Nonostante la difficoltà manifestata nel reperire i migliori talenti, il 57% aziende italiane non utilizza metodi innovativi di selezione del personale. Quelli usati più di frequente sono le reti professionali (26%) e i social network (25%). Mentre una ristretta minoranza ricorre ad altre modalità, dall’invito a pranzo dei candidati (8%), allo speed dating for job (7%), alle fiere professionali virtuali (5%), al video cv (3%) o indire gare e concorsi (2%). Chi utilizza social network per la selezione del personale, in particolare lo fa per ricercare di manager e impiegati. La maggior parte degli intervistati li valuta “tutto sommato utili” nel processo di selezione del personale e almeno uno su quattro li considera “molto utili” per ricercare potenziali candidati. Ma i siti di networking sono meno utili quando si ricercano dirigenti e assistenti. Nella maggior parte dei casi, le aziende hanno introdotto nuovi modi di lavorare riconfigurando competenze e procedure esistenti. Meno della metà degli ha iniziato ad adottare un tipo di collaborazione più estesa e aggregata, oltre un terzo ha creato un ambiente in cui i dipendenti imparano e allo stesso tempo insegnano (learning organization).
Una delle sfide più impegnative per le risorse umane è tenere conto della coesistenza di tre generazioni di lavoratori nella pianificazione della forza lavoro: generazione Y (nati tra il 1981 e il 1999), generazione X (nati tra il 1965 e il 1980), generazione Baby Boomers (nati tra il 1946 e il 1964). Ma solo il 33% dei manager si dice preparato a gestire una forza lavoro così composta. Le aziende devono, quindi, provare metodi di selezione innovativi e attuare politiche del lavoro specifiche per ciascuna generazione.
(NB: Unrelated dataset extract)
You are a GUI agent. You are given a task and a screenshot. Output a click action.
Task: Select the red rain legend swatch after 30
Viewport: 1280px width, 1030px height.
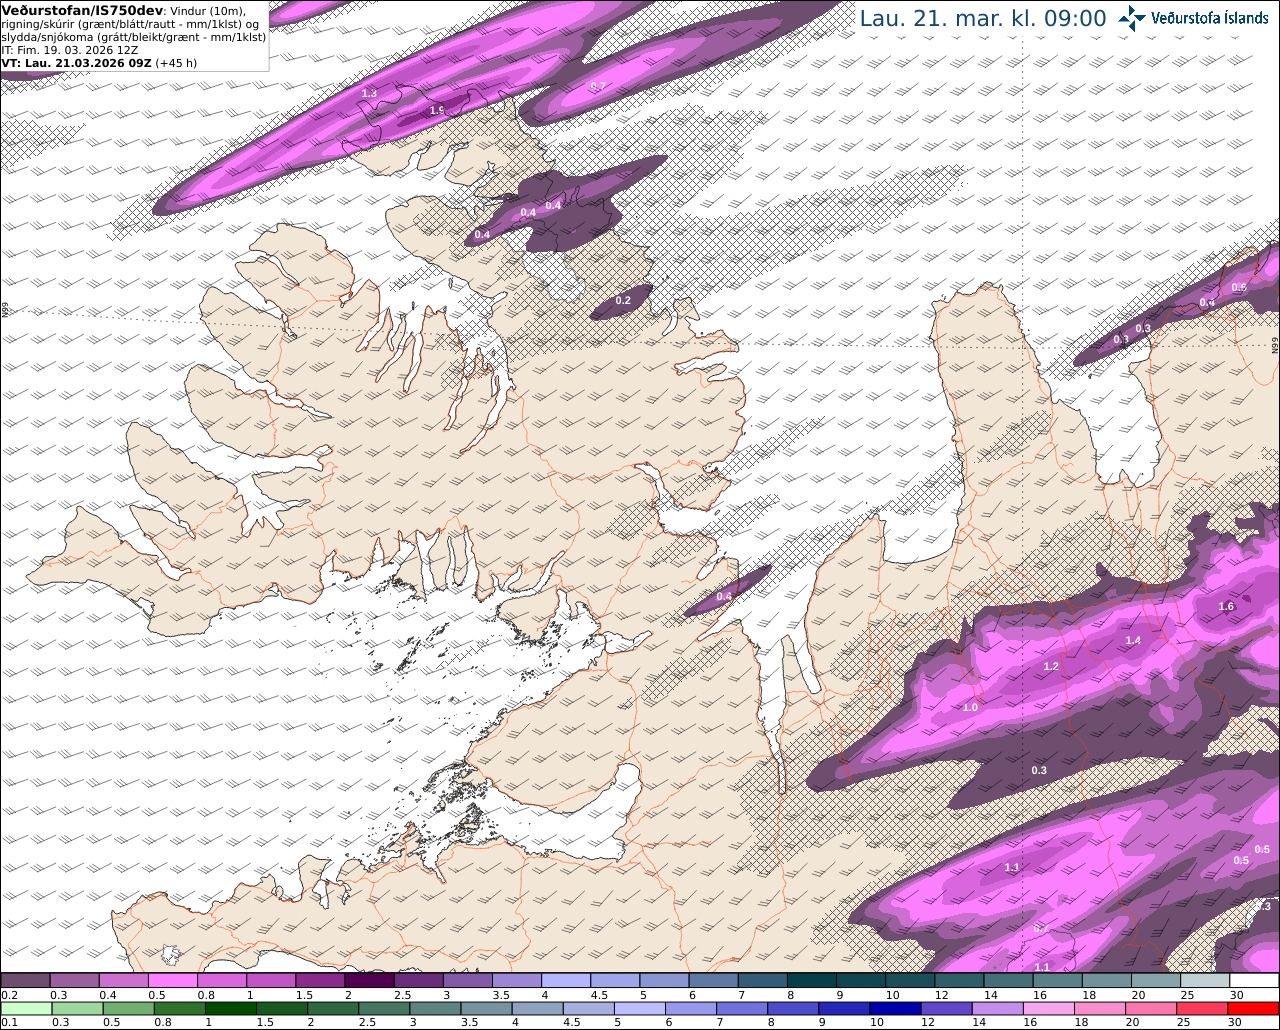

Le politiche del lavoro per i giovani della cosiddetta generazione Y (15-33 anni) prevedono soprattutto maggiori opportunità di carriera a livello internazionale, programmi di formazione personalizzati e coinvolgimento in progetti di ricerca e sviluppo (mentre la concessione di maggior tempo libero sembra avere un’importanza minore). Per la generazione X (nati tra il 1965 e il 1981), ai primi posti ci sono un orario lavorativo flessibile, piani di crescita professionale e possibilità di lavorare part-time. Per la generazione del ‘Baby Boom’ (nati tra il 1946 e il 1964), infine, le politiche del lavoro in grande maggioranza prevedono l’affiancamento dei nuovi assunti ai colleghi più esperti (76%), affinché trasmettano la loro esperienza, poi un orario di lavoro più flessibile e la possibilità di partecipare a programmi di formazione continua.
E la crisi ha avuto conseguenze negative per molti, ma non per tutti. Per il 33% delle aziende l’attività è peggiorata per effetto dell’andamento dell’economia rispetto allo scorso anno e la stessa quota indica che è migliorata, mentre per il 30% l’economia ha influito poco o per nulla sull’andamento dell’attività aziendale. Tra gli effetti più comuni della condizione economica attuale, ci sono così aspetti negativi come la riduzione dei costi (nel 45% dei casi) e i licenziamenti dei dipendenti (nel 32%) e dei collaboratori (32%). Ma il 45% è anche stato in grado di assumere nuovi dipendenti e il 32% di aumentare le collaborazioni con consulenti/dipendenti a tempo determinato.
Le previsioni sull’andamento dell’economia italiana sono ottimistiche: la maggior parte degli intervistati ritiene che si registrerà un cambiamento della situazione economica dopo il 2014 e l’87% pensa che tale cambiamento sarà positivo. Di conseguenza, oltre la metà dei partecipanti prevede che la propria azienda cresca nel 2014.
In circa metà delle aziende (49%), gli stipendi sono aumentati negli ultimi 12 mesi, mentre per il 43% sono rimasti praticamente invariati e solo il 6% ammette che gli stipendi sono diminuiti. In maggioranza, nel 56% dei casi, gli stipendi si livellano tra aziende concorrenti, solo in un caso su quattro l’intervistato ritiene che il livello degli stipendi della propria azienda sia superiore a quello dei concorrenti e nell’11% più basso.